Here are a YouTube video and pictures from the Northampton Association of School Employees (NASE) protest rally and public comment before the School Committee at the committee’s June 23 meeting. Also presented are two short YouTube highlights from the public comments. NASE objects to the committee’s plan to withhold contracted wage increases and feels the committee is circumventing the negotiation process.
Union Protests School Committee – June 23, 2011
See also:
Gazette: “Northampton school board approves budget minus step raise funds” (6/25/11)
At the start of Thursday’s meeting, School Committee members were met by a crowd of more than 150 union members and supporters who packed the community room at JFK Middle School to protest what they said was the committee’s unilateral decision to eliminate $325,000 for employee step raises before collective bargaining sessions have occurred…
…Mayor Higgins declined the School Committee’s request for additional funds needed to stave off other cuts in school personnel, citing the historically low levels of reserves in the city budget.

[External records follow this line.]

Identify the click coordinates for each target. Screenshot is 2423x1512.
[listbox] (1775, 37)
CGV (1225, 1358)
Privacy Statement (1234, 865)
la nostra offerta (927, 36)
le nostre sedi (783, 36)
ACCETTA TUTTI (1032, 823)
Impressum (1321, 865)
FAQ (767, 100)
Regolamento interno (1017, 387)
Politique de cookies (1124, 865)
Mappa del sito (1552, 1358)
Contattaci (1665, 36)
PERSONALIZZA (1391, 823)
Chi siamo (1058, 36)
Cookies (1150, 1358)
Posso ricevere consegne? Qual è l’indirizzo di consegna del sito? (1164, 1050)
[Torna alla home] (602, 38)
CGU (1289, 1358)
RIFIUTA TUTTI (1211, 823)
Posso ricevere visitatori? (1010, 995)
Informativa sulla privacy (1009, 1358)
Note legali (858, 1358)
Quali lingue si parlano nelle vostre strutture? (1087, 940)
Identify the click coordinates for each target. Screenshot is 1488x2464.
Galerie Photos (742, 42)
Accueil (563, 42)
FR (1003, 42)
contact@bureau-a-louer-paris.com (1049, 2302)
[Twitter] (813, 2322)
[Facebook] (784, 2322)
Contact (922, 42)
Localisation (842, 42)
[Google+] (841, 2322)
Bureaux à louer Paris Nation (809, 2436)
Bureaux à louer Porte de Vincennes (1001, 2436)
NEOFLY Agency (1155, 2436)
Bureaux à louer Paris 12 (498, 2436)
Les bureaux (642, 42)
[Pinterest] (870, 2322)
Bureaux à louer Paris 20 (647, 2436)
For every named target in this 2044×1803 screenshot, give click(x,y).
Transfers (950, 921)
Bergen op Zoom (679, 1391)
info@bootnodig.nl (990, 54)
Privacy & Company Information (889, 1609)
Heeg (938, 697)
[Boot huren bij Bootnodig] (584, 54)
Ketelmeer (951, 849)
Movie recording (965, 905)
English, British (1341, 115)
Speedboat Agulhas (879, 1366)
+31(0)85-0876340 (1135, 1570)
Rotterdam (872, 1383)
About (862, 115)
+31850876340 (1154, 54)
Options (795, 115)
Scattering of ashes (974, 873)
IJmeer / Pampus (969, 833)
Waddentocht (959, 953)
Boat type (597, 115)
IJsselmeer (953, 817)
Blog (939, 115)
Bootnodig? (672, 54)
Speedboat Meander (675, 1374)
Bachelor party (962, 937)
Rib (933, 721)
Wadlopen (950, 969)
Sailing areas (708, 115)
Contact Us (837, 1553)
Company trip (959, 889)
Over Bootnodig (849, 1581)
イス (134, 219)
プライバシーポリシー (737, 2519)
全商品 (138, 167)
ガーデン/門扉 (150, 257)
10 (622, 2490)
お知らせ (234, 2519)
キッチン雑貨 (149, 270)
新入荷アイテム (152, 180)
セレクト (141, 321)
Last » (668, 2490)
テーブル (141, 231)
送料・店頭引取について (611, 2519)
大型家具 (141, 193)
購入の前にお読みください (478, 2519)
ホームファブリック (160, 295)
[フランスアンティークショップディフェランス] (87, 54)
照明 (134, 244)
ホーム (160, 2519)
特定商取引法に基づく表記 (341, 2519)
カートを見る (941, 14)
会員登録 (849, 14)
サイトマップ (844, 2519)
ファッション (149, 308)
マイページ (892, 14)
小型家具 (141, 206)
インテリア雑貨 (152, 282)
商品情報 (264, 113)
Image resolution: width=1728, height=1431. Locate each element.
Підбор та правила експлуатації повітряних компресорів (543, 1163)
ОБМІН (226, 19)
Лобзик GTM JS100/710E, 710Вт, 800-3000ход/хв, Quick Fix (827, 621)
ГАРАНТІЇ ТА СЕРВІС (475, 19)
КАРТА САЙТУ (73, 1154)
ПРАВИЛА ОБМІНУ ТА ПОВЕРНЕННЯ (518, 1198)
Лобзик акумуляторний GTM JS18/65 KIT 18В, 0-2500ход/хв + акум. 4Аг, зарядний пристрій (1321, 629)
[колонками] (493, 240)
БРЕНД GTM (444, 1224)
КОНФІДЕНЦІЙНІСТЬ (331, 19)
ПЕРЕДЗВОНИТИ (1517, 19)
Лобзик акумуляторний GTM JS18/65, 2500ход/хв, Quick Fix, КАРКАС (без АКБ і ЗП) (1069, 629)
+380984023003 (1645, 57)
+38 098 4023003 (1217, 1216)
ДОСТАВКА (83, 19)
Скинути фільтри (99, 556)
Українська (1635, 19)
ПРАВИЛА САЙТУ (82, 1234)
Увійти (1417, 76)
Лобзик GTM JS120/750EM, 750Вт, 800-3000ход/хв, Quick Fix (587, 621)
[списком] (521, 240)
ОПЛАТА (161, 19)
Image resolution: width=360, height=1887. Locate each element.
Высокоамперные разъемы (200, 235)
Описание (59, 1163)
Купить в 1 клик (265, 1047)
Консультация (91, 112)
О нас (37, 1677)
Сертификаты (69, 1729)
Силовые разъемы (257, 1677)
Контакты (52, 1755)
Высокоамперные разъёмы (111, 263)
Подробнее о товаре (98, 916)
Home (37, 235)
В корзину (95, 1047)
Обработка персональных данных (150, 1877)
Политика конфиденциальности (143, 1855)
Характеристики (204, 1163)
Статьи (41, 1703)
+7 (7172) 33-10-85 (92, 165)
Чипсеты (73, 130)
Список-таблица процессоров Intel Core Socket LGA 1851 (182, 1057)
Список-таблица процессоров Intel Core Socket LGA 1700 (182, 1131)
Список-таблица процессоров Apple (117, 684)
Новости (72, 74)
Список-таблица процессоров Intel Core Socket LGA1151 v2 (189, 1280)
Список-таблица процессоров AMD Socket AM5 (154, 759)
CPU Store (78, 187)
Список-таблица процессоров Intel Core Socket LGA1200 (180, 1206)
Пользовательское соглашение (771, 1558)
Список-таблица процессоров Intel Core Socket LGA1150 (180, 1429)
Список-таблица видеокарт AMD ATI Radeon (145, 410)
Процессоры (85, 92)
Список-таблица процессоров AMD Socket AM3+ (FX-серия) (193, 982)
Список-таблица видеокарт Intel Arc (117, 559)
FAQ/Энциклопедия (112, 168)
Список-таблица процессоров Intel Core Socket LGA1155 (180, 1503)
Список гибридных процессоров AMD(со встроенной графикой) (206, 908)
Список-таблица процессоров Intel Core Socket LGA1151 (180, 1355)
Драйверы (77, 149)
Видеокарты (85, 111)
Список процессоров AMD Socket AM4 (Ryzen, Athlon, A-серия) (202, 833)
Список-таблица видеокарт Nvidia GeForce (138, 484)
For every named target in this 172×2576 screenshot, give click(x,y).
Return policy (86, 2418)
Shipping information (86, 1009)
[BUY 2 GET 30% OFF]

Further cuts identified by the administrative team included a fifth-grade teacher at the Jackson Street School, a foreign language teacher at JFK, two elementary school reading teachers and reductions in full-time teaching positions in math, music and theater at the high school.
Avoiding those cuts was what led school leaders to eliminate funds for step raises from the budget, said School Committee Vice Chair Stephanie Pick. “There isn’t any disrespect intended in this,” she added.
Gazette: “Northampton school union calls on committee members to resign” (6/16/11)
The proposed $28.1 million budget set to go before the School Committee June 23 includes no raises for school staff in the coming year. School officials have said the move would save $325,000 and would stave off cuts to vital staff and programs.
But that proposal has riled school employees, who say it was made without consultation with the union. On Tuesday, the six unions that comprise the Northampton Association of School Employees, passed a no-confidence vote in the School Committee and called on its members to resign.
“What’s missing here was the initial collective bargaining to get to wherever they wanted to get to,” said Sharon Carlson, NASE president, in a phone interview Wednesday night. “They just circumvented collective bargaining and said we’re not going to do that. It basically feels like Wisconsin in Northampton.”